Good stress gets their adrenaline flaring, ensuring the dog’s muscles and brain are flooded with oxygen-filled blood, allowing them to jump into action quickly as required. In this instant, the pupils are dilating and allow more light in and improving their visual clarity.

When your dog is playing, good stress enhances her senses and her overall performance. This allows her hearing to pick up sounds, no matter how faint, while her eyes capture any slight movement. You will notice that while all these are happening, your pup is quivering in anticipation. But does this affect their ‘glow’?

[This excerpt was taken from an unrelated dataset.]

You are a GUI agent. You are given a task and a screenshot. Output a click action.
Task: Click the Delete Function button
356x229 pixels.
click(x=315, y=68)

Interesting Facts About Your Dog’s Pupils

  • Dogs’ pupils appear black because light rays entering the pupil are directly absorbed into the tissues within the eye.
  • Unlike what you may have concluded in the past, your pup’s pupils aren’t what they seem to be. What you see when you’re staring into your dog’s pupils are simply dark holes.
  • If neither pupil constricts (gets small when light is shined in), the pupils are concluded to be “fixed,” which is sometimes a sign of brain damage.
  • Your dog’s pupils work very much like a camera’s shutter, changing their shape based on how far away the object the eyes are focusing on.
  • Vets use the abbreviation “PERRLA” to denote healthy pupils. The letters represent Pupils, Equal, Round, Reactive to Light, and Accommodate.
why do dogs' eyes glow on camera?
Image by Free-Photos from Pixabay

Why Do Dogs’ Eyes Glow When Excited?

When dogs are excited, their pupils might constrict, and the reflection of light will make it redder. In contrast, a relaxed dog has her pupil dilated, making them appear browner if her pupil is naturally brown.

However, that color could change due to the reflection of light, but the eyes do not change their real color. Your dog’s eyes glow when excited because of the constriction and the reflection of any source of light around. It could be the bulb or even the clear sky if you’re outdoors.

Nonetheless, if your pooch’s eyes actually change color when she’s excited or angry, you shouldn’t be reading this. An exorcist is who you need!

Take Away – Why Do Dogs’ Eyes Glow?

Everything that has to do with your dog’s eyes should be taken seriously. Most times, when dogs are developing a serious eye problem, their owners are unlikely to detect it on time. That said, a glowing pair of eyes at night or in a picture doesn’t depict an eye problem in dogs and animals in general. Instead, your concern should be when there’s no glow in your pet’s eyes.

As explained in this article, some factors influence the color of the glow, but as long as there’s a glow, you don’t have to worry.